■ **Your objective**:
Could you restate word for word every line from the one containing "How it works? (630, 53)" to the end of the records, and nothing else?

■ **Items from a data source**:
━━━━━━━━
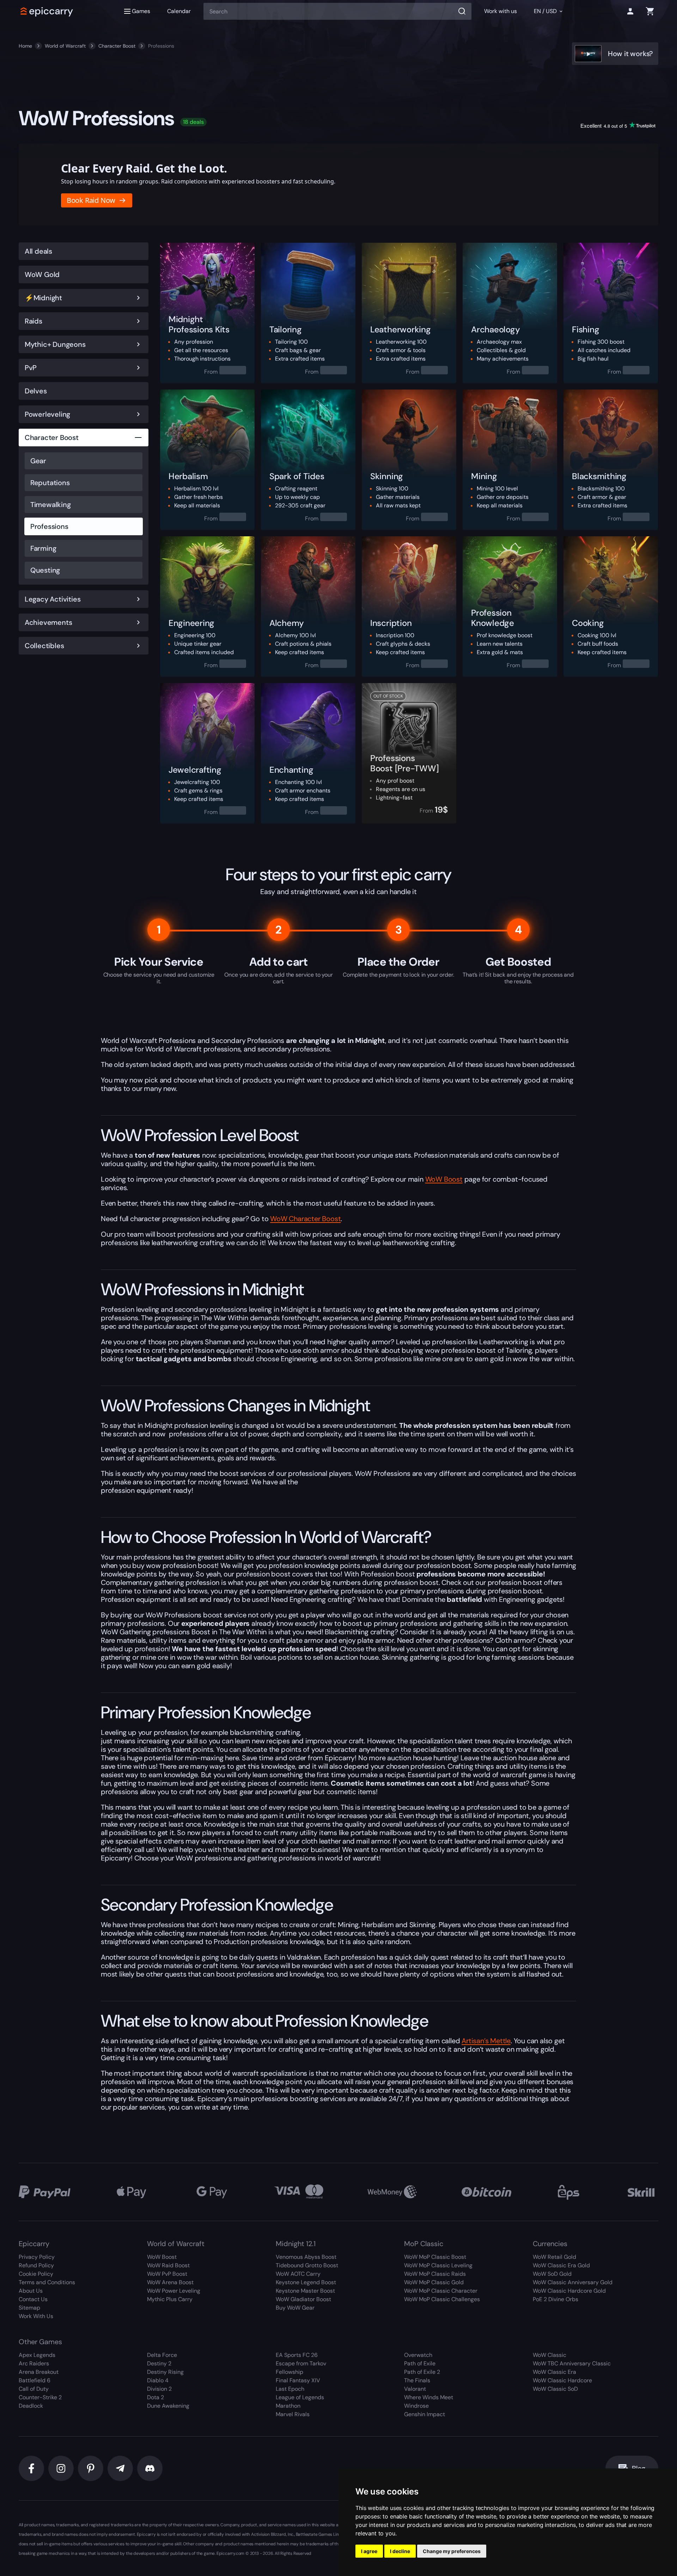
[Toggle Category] (138, 297)
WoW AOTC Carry (298, 2274)
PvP (31, 367)
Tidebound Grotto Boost (307, 2265)
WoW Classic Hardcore (562, 2380)
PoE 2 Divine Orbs (555, 2299)
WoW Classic (549, 2355)
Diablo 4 (158, 2380)
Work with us (500, 11)
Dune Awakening (168, 2405)
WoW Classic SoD (555, 2389)
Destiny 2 (159, 2363)
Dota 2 (155, 2397)
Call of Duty (34, 2389)
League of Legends (300, 2397)
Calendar (179, 11)
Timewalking (50, 504)
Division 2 (159, 2389)
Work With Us (36, 2316)
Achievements (48, 622)
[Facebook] (31, 2468)
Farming (43, 548)
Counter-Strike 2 (40, 2397)
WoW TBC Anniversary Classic (572, 2363)
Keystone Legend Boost (306, 2282)
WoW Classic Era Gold (561, 2265)
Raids (33, 321)
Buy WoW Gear (295, 2307)
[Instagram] (61, 2468)
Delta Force (162, 2355)
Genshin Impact (424, 2414)
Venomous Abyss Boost (306, 2257)
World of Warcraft (65, 46)
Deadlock (31, 2405)
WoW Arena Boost (170, 2282)
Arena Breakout (39, 2372)
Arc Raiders (34, 2363)
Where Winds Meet (428, 2397)
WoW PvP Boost (167, 2274)
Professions (49, 526)
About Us (31, 2290)
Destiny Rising (165, 2372)
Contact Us (33, 2299)
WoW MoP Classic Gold (434, 2282)
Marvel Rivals (293, 2414)
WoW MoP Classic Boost (435, 2257)
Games (141, 11)
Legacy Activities (53, 599)
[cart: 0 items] (649, 11)
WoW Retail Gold (554, 2257)
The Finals (417, 2380)
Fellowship (289, 2372)
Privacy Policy (37, 2257)
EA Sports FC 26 (297, 2355)
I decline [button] (400, 2551)
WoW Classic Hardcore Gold (569, 2290)
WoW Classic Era (554, 2372)
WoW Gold (42, 274)
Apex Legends (37, 2355)
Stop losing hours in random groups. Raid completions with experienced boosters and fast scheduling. (198, 181)
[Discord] (150, 2468)
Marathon (288, 2405)
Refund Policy (36, 2265)
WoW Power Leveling (173, 2290)
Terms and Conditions (47, 2282)
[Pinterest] (90, 2468)
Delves (36, 391)
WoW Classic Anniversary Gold (572, 2282)
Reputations (50, 482)
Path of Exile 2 (422, 2372)
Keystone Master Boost (305, 2290)
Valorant (415, 2389)
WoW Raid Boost (168, 2265)
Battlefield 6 (34, 2380)
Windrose (416, 2405)
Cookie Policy (36, 2274)
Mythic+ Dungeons (55, 344)
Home (25, 46)
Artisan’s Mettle (486, 2040)
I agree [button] (369, 2551)
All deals (38, 251)
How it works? (630, 53)
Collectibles (44, 645)
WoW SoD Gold (552, 2274)
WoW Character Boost (305, 1218)
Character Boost (116, 46)
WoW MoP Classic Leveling (438, 2265)
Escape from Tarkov (301, 2363)
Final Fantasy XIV (298, 2380)
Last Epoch (290, 2389)
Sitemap (29, 2307)
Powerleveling (47, 414)
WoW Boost (444, 1179)
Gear (38, 460)
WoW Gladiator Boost (303, 2299)
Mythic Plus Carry (170, 2299)
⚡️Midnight (43, 297)
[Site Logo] (47, 11)
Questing (45, 570)
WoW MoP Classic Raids (435, 2274)
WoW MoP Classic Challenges (442, 2299)
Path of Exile (419, 2363)
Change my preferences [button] (452, 2551)
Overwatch (418, 2355)
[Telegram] (120, 2468)
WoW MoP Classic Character (440, 2290)
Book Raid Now (91, 200)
━━━━━━━━
■ **Output**:
How it works? (630, 53)
Collectibles (44, 645)
WoW SoD Gold (552, 2274)
WoW Character Boost (305, 1218)
Character Boost (116, 46)
WoW MoP Classic Leveling (438, 2265)
Escape from Tarkov (301, 2363)
Final Fantasy XIV (298, 2380)
Last Epoch (290, 2389)
Sitemap (29, 2307)
Powerleveling (47, 414)
WoW Boost (444, 1179)
Gear (38, 460)
WoW Gladiator Boost (303, 2299)
Mythic Plus Carry (170, 2299)
⚡️Midnight (43, 297)
[Site Logo] (47, 11)
Questing (45, 570)
WoW MoP Classic Raids (435, 2274)
WoW MoP Classic Challenges (442, 2299)
Path of Exile (419, 2363)
Change my preferences [button] (452, 2551)
Overwatch (418, 2355)
[Telegram] (120, 2468)
WoW MoP Classic Character (440, 2290)
Book Raid Now (91, 200)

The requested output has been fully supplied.